In a report released in early December, the center analyzes International Crisis Group warned the Nigerian government on the active role of women in conflict. "Women are not only victims but also actors in this war," could be read in the report "Nigeria: Women and insurgency of Boko Haram."
After seven years of war, "the men were killed disproportionately", the report said, and the women, kidnapped or who have chosen to join the jihadist group by conviction, are regularly used as human bombs for almost two years faction group led by Abubakar Shekau.
The Organization of the Islamic State, Boko Haram who had pledged allegiance in March 2015, has appointed a new chief in early August to represent the Caliphate in West Africa, in the person Abu Mosab Al Barnaoui.

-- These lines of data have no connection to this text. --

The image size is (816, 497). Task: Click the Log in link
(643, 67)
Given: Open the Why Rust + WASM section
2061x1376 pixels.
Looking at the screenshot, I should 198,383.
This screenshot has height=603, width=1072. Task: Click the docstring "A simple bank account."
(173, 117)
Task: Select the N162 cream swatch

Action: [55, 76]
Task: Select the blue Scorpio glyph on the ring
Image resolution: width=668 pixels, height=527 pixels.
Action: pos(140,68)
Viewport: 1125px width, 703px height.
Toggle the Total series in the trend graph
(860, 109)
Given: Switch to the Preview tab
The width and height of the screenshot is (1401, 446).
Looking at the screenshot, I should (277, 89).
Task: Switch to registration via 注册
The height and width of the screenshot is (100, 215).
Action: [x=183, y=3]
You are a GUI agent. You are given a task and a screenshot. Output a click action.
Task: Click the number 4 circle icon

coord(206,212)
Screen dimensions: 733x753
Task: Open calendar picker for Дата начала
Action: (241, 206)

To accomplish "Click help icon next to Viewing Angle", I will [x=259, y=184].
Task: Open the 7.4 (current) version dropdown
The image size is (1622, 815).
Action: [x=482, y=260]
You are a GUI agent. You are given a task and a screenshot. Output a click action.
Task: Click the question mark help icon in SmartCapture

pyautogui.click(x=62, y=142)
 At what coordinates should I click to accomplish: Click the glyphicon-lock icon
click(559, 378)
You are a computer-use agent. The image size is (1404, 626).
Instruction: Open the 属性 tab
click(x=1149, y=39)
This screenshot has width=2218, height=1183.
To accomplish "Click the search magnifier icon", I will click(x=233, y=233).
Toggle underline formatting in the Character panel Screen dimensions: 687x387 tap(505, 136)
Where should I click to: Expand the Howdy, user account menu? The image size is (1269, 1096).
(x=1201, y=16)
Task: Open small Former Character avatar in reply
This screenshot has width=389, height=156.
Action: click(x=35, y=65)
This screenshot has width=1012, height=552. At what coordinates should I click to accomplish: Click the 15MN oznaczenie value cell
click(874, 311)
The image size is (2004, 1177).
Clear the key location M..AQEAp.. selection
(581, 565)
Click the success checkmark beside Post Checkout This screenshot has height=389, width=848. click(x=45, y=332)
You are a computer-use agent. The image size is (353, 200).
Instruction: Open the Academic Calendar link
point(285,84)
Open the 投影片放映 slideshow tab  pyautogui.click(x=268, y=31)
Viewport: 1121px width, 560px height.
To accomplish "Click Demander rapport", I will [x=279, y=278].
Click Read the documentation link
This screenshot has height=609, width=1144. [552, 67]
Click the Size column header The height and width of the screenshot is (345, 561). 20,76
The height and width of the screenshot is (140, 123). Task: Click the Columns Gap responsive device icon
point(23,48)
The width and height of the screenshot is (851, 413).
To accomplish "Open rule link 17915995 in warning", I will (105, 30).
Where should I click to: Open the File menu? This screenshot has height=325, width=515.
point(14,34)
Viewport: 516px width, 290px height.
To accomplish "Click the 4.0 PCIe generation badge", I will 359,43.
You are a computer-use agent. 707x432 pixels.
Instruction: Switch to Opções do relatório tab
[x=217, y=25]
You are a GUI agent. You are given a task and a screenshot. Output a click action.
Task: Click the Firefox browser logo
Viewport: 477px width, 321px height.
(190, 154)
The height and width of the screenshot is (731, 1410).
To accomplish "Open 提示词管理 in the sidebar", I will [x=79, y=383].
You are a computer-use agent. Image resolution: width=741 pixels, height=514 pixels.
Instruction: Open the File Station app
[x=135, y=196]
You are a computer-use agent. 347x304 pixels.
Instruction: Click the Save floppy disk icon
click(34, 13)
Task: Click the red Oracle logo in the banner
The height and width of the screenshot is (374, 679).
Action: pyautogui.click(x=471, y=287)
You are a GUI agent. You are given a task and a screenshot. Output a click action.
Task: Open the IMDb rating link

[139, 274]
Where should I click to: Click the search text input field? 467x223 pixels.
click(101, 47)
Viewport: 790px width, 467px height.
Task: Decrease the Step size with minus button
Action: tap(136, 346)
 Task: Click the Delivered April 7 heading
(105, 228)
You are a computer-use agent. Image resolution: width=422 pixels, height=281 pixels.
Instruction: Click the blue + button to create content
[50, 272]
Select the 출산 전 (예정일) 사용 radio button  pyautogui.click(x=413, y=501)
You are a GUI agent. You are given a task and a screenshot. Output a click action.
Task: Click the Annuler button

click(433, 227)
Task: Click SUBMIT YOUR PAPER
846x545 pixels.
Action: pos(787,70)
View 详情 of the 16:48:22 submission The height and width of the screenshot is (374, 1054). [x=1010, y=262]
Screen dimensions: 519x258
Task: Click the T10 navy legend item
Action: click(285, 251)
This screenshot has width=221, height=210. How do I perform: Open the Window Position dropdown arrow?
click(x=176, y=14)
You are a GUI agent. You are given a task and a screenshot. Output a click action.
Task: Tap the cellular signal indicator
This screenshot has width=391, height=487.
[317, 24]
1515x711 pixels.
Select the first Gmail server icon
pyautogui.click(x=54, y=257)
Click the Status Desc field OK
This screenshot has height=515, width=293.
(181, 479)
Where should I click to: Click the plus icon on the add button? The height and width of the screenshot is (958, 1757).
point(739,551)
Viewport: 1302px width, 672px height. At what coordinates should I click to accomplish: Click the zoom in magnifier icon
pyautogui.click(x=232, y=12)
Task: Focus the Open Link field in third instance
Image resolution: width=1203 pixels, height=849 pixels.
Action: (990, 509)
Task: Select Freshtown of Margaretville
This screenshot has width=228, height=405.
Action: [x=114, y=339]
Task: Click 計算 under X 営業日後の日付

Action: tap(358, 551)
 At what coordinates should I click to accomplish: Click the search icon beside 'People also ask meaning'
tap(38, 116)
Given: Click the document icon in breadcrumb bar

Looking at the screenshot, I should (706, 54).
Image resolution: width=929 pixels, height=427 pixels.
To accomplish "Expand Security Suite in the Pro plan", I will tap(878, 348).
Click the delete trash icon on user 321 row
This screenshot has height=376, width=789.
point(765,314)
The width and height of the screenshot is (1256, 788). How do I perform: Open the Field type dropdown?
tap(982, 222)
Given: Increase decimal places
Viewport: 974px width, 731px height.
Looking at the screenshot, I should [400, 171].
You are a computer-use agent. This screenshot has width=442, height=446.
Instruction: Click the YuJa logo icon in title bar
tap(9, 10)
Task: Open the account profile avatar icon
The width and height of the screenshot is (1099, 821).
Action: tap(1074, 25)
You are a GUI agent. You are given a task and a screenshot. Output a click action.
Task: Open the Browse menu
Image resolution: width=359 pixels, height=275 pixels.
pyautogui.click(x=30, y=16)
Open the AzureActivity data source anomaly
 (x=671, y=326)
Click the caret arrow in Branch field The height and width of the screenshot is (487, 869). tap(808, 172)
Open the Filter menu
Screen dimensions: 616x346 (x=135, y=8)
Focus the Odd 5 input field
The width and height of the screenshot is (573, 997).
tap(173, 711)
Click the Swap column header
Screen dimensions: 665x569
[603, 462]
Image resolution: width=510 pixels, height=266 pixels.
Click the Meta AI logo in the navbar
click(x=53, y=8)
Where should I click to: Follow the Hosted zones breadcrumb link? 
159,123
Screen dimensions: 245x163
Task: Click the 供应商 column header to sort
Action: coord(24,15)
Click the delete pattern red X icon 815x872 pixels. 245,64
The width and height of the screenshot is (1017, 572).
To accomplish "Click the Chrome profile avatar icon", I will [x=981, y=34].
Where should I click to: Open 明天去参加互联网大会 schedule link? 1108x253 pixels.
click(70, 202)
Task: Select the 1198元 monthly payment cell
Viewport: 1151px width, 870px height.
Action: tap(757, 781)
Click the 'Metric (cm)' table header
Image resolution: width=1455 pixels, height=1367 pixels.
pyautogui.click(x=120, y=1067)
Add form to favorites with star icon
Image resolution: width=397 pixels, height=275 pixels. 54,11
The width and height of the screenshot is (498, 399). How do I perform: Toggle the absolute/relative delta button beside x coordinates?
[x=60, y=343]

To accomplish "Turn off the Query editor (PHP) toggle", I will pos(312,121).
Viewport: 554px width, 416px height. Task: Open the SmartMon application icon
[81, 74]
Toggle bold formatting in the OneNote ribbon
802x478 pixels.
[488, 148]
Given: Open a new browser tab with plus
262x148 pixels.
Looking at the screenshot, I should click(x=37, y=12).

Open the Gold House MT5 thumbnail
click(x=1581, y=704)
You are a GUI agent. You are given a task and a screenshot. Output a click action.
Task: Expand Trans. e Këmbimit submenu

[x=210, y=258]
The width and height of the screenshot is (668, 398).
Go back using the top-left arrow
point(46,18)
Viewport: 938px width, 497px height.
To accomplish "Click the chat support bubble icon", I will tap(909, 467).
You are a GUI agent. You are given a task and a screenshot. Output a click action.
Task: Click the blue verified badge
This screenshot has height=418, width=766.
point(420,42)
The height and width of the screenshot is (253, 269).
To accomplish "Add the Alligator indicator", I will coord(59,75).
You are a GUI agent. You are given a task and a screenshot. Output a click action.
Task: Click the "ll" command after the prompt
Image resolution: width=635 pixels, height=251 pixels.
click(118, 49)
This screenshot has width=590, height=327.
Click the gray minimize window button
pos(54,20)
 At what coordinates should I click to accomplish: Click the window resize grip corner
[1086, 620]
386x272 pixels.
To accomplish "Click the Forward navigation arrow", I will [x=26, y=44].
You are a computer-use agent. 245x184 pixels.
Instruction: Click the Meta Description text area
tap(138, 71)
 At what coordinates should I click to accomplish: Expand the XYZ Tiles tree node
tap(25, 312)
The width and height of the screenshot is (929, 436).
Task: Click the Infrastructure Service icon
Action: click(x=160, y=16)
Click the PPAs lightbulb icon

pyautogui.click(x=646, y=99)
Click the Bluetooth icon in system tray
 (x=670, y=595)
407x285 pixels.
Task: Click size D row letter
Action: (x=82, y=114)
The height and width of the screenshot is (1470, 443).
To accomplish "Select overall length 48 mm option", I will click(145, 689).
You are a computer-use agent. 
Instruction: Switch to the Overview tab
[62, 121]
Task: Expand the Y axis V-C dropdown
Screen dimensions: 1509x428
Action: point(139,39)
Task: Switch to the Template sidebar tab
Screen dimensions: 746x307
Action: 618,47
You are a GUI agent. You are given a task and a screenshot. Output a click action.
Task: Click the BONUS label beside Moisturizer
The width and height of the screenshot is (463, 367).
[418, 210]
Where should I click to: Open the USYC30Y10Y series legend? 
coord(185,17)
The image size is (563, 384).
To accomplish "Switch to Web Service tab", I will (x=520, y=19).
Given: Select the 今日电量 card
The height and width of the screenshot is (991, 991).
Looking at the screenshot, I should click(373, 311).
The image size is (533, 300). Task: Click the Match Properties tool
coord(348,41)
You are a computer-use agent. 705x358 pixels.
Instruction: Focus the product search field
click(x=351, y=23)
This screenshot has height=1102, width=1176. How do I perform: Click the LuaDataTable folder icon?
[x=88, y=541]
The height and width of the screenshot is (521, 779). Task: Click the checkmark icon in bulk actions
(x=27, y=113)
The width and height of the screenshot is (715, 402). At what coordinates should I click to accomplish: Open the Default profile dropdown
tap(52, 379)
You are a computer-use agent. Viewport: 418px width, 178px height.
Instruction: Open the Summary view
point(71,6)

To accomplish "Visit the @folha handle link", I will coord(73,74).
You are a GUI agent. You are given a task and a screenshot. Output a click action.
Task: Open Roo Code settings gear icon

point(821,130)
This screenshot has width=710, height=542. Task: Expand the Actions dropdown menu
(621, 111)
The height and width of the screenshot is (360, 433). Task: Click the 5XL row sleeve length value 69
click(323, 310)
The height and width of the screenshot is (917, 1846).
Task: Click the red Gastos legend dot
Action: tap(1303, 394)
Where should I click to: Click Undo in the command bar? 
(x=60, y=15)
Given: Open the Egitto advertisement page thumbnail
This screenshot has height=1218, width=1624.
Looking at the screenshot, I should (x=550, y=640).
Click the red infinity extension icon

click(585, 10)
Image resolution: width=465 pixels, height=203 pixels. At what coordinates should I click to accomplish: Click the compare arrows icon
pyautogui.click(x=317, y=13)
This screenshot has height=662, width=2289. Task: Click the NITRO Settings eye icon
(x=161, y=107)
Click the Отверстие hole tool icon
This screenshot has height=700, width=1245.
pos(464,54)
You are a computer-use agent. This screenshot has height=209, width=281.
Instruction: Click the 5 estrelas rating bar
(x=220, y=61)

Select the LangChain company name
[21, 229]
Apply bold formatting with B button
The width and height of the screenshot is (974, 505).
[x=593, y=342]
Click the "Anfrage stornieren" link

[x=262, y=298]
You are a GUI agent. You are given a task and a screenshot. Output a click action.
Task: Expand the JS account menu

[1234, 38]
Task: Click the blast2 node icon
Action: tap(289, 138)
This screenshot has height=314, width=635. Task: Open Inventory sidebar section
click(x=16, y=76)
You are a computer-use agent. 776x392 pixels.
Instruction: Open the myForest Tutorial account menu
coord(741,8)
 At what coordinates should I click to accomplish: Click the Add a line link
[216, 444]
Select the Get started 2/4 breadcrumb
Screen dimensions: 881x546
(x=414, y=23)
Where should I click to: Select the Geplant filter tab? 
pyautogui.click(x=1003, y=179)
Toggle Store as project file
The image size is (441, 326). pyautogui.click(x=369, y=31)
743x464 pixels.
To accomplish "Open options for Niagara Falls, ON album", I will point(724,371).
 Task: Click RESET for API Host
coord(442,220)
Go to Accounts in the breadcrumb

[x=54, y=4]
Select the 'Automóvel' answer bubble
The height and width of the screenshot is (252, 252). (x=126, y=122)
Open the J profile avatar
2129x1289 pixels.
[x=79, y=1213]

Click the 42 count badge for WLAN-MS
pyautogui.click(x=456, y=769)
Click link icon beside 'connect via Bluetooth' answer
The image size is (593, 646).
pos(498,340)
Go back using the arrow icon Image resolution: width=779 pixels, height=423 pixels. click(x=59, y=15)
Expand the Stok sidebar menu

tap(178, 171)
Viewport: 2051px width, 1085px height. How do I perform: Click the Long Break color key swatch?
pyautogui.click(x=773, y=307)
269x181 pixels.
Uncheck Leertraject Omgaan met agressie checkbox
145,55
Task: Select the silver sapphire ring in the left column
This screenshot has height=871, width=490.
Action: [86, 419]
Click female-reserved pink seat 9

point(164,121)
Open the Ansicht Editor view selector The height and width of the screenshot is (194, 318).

Son of the founder of the extremist Salafist sect, Al Barnaoui was entrenched with his allies to the border with Niger, from where they continue to conduct raids against the Nigerian military and security forces. He blames including Shekau his "authoritarian tendencies" and perpetrating bloody massacres against Muslim civilians.
The particularly deadly attack on Friday was a blow to Nigerian President Buhari, who said this week at the Summit for the safety of Dakar that "the situation (was) under control."
"(The army) has now entered the forest and Sambisa regarding the presence of Boko Haram in the Lake Chad region, I think they are finished," he declared proudly.
But the North is experiencing an upsurge in attacks in recent weeks. They are more numerous each year at the end of the rainy season but this year they seem particularly worrisome.
"The pace and effectiveness of the supply of weapons and logistical material improve greatly for several weeks," analyzes Yan St-Pierre, director of the Modern Security Consulting Group.
For the anti-terrorism consultant, this is explained by the pressure on the Islamic state in the north of Libya, in the region of Sirte, which force "a group of resource pooling in the south" to the Sahel, with a multiplication of convoys and bases in the region.
Boko Haram extremist Salafi sect transformed into the jihadist movement to the death of its founder Mohammed Yusuf, killed more than 20,000 people and 2.6 million displaced in northeast Nigeria since 2009.
Last year, the Nigerian government had already announced that the jihadist sect was "technically defeated."
"The Nigerian army, which takes an entirely military strategy for seven years, must change its approach if it wants to win this war," concluded Mr. St-Pierre.